** SUPPLIED RECORDS follows **

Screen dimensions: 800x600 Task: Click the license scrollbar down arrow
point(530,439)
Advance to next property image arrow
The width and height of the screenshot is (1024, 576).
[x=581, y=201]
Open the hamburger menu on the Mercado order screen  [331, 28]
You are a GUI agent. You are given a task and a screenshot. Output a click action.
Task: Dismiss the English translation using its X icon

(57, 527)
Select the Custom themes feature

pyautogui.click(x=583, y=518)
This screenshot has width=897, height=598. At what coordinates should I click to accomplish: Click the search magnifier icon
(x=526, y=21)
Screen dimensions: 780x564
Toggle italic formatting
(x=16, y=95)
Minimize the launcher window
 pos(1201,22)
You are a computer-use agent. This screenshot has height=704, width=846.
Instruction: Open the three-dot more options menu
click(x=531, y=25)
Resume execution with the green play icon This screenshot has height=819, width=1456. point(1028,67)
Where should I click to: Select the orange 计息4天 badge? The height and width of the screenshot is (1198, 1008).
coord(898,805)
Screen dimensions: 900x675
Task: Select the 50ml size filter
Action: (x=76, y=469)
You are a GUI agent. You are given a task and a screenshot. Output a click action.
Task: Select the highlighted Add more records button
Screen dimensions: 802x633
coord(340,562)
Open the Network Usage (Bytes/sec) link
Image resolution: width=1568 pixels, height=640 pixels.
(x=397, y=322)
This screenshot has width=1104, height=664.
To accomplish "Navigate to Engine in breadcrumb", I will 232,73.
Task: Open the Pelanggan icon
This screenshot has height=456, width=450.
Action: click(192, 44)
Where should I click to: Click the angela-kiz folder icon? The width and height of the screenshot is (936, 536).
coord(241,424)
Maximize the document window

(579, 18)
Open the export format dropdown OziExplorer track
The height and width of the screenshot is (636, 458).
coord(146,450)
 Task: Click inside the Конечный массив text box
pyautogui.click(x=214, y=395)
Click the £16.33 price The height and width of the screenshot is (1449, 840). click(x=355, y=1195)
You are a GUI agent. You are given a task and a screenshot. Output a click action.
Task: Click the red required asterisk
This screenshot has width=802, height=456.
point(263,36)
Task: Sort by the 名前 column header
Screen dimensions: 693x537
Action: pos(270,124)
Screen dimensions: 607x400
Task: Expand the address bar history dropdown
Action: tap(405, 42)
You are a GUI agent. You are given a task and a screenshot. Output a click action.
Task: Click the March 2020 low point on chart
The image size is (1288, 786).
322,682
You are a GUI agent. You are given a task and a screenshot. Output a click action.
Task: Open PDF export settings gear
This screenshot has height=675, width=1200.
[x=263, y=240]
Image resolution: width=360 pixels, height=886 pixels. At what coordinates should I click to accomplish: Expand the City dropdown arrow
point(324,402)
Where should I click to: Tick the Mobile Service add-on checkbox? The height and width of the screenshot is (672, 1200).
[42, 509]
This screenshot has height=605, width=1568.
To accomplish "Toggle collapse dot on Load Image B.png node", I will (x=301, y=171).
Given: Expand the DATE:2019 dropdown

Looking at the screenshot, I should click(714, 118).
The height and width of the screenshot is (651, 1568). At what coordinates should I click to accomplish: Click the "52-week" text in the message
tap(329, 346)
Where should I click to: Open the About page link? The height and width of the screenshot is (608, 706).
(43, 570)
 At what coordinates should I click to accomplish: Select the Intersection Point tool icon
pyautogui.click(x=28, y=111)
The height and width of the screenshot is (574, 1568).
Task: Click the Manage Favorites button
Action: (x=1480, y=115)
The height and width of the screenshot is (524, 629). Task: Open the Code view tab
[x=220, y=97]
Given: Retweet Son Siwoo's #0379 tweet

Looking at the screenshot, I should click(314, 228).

** End of SUPPLIED RECORDS **

When a line in the material contains the string "will", copy that line.

→ **WRITTEN RESPONSE**
To accomplish "Navigate to Engine in breadcrumb", I will 232,73.
To accomplish "Toggle collapse dot on Load Image B.png node", I will (x=301, y=171).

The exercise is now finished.